Researchers at Nottingham University have teamed with Jilin University in China, to work on a new biomimetics research initiative that aims to tackle current challenges facing the engineering industry.
Based at the UK-China Joint Laboratory on Biomimetics of Functional Surfaces & Fluids Interactions at Jilin University, the project will take inspiration from designs in the natural world to solve technological and engineering issues facing the 21st century.
Dr Yuying Yan, associate professor at Nottingham University, said: ‘In the natural world, plants and animals have evolved over time to best adapt to their environment. Different functions - for example, protection from solar radiation, drag reduction or defence against pathogens - lead to a great variety of complex three-dimensional surface structures at microscopic level.

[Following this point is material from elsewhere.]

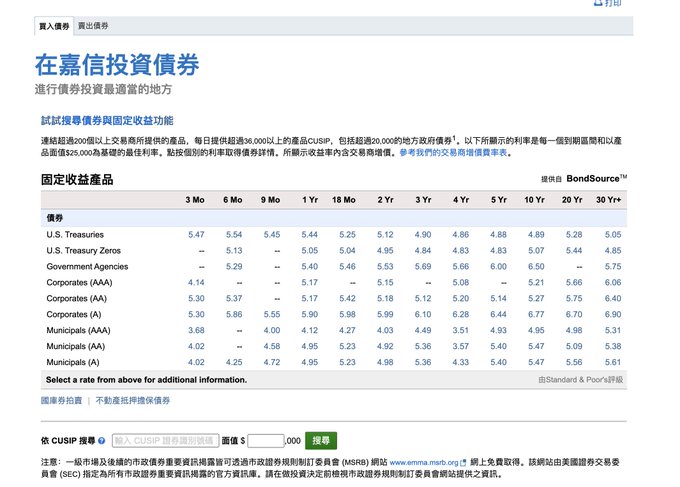Select the Corporates (AA) 1 Yr rate 5.17

click(310, 298)
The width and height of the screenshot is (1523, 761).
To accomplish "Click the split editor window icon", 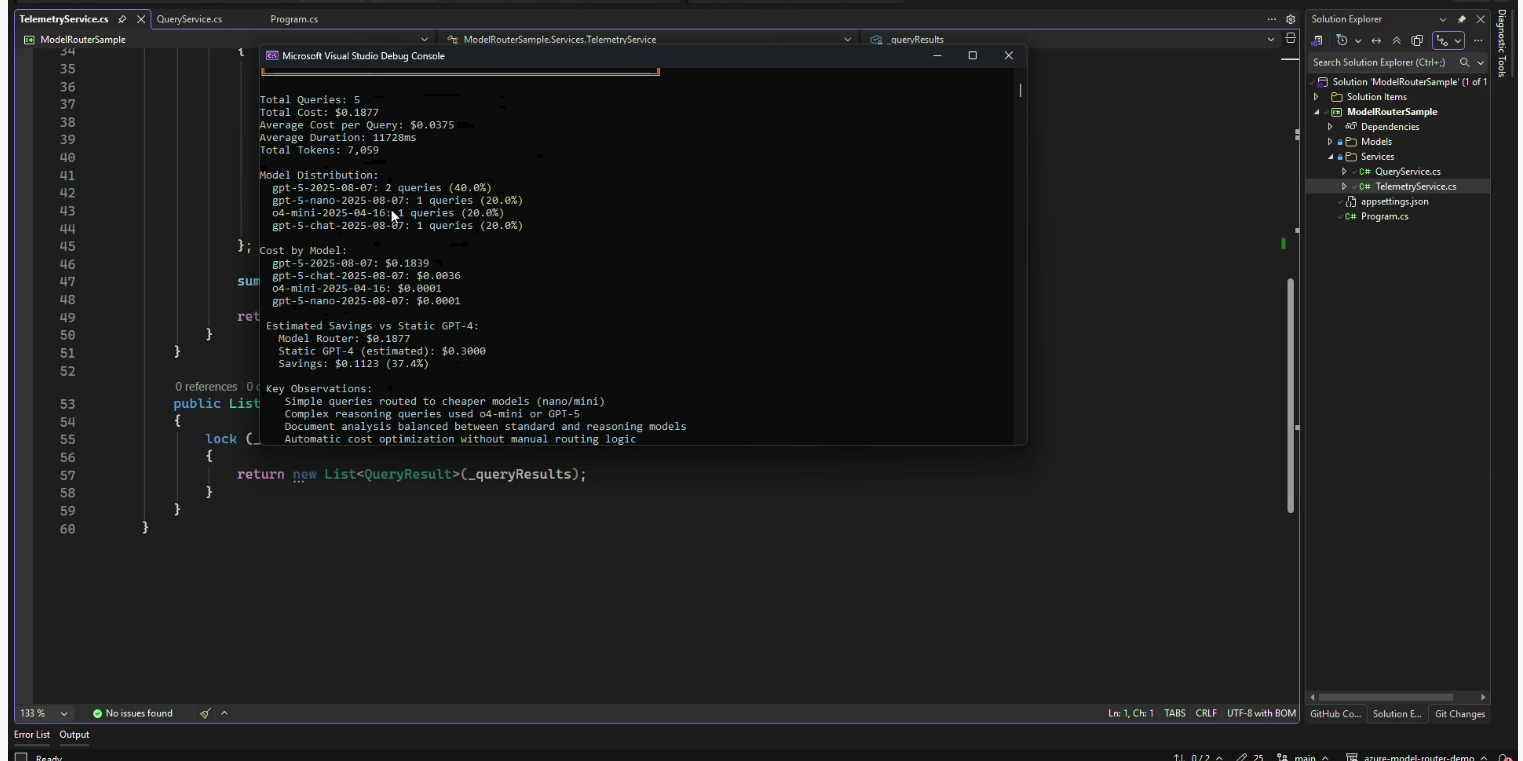I will tap(1290, 39).
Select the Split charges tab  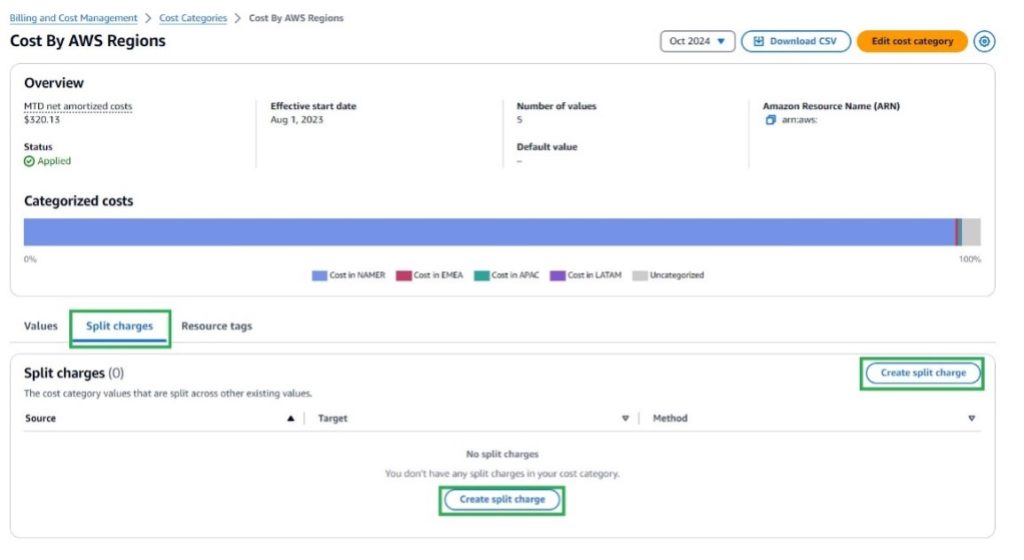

‘Biomimetics, which is sometimes described as “abstract good design from nature”, could help to find solutions to improve technological designs, and to provide appropriate models for developing efficient and sustainable engineering surfaces for specific applications. There are a huge number of possible applications of such functional surfaces in engineering, for example, in building materials, glasses, polymers, textiles and car surfaces.
‘The joint laboratory will enable researchers at both universities to use and share the facilities available on both sides, and to promote more effective research exchanges and collaborations.’
Funding of almost £300,000 has been granted by the Engineering and Physical Sciences Research Council (EPSRC), in addition to RMB12m from the Chinese Science and Technology Ministry and the Ministry of Education.
The laboratory is the first international joint centre in biomimetics and intends to promote more effective collaboration between research teams at both universities.